→ Records for this task:

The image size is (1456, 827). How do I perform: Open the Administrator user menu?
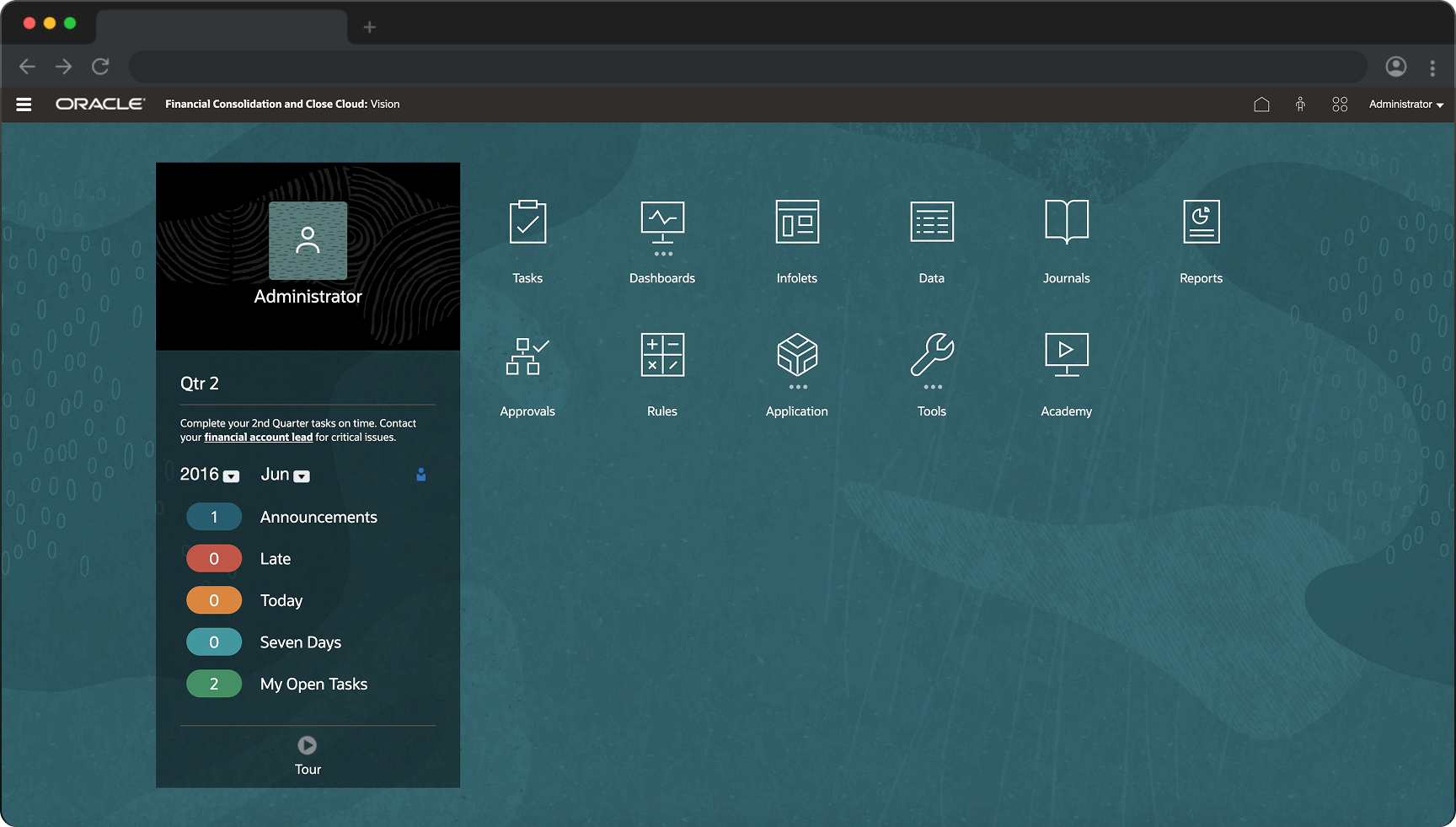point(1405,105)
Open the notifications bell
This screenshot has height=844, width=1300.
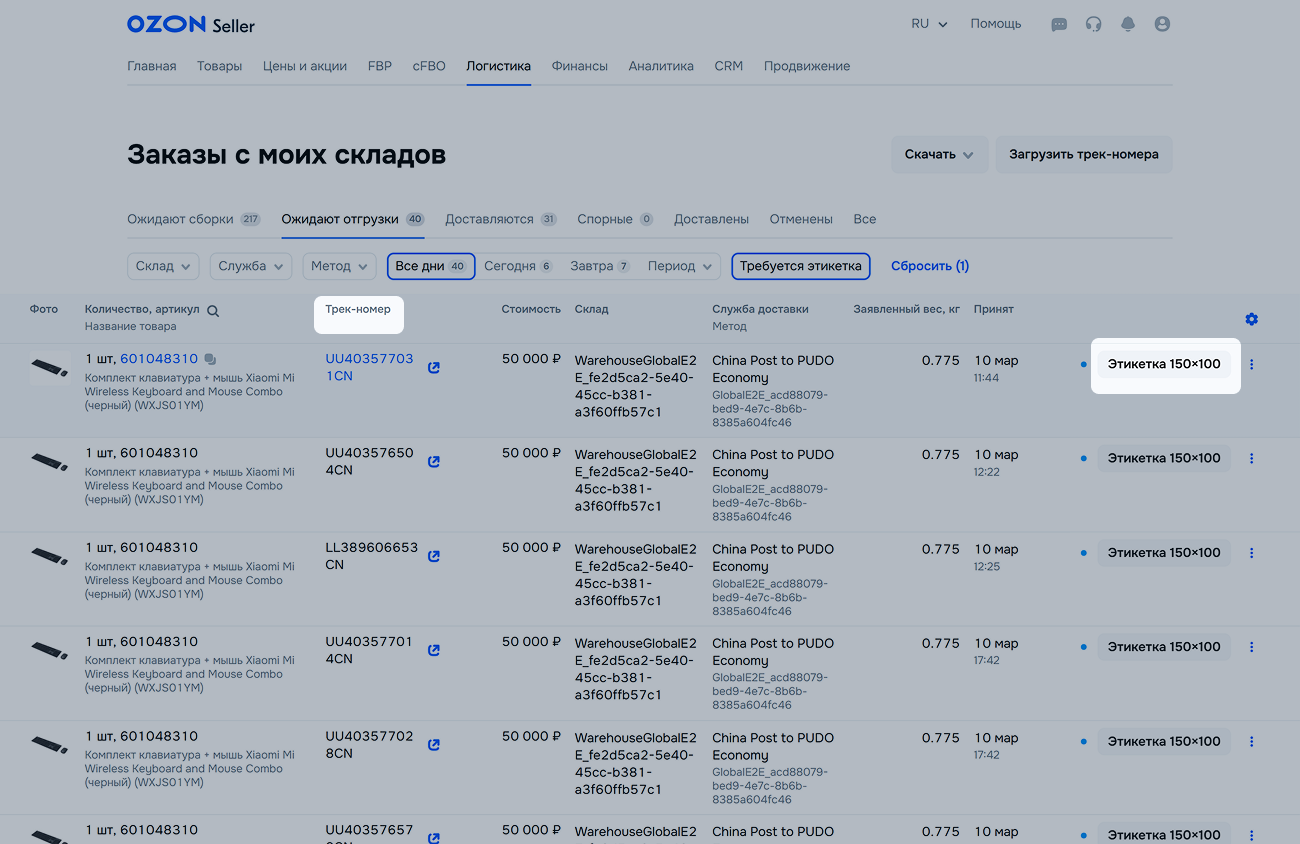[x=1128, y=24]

→ What is needed: The records above need to be given again exactly. Omit the pictures.

→ Exercise output:
The image size is (1456, 827). How do I perform: Open the Administrator user menu?
point(1405,105)
Open the notifications bell
This screenshot has height=844, width=1300.
[x=1128, y=24]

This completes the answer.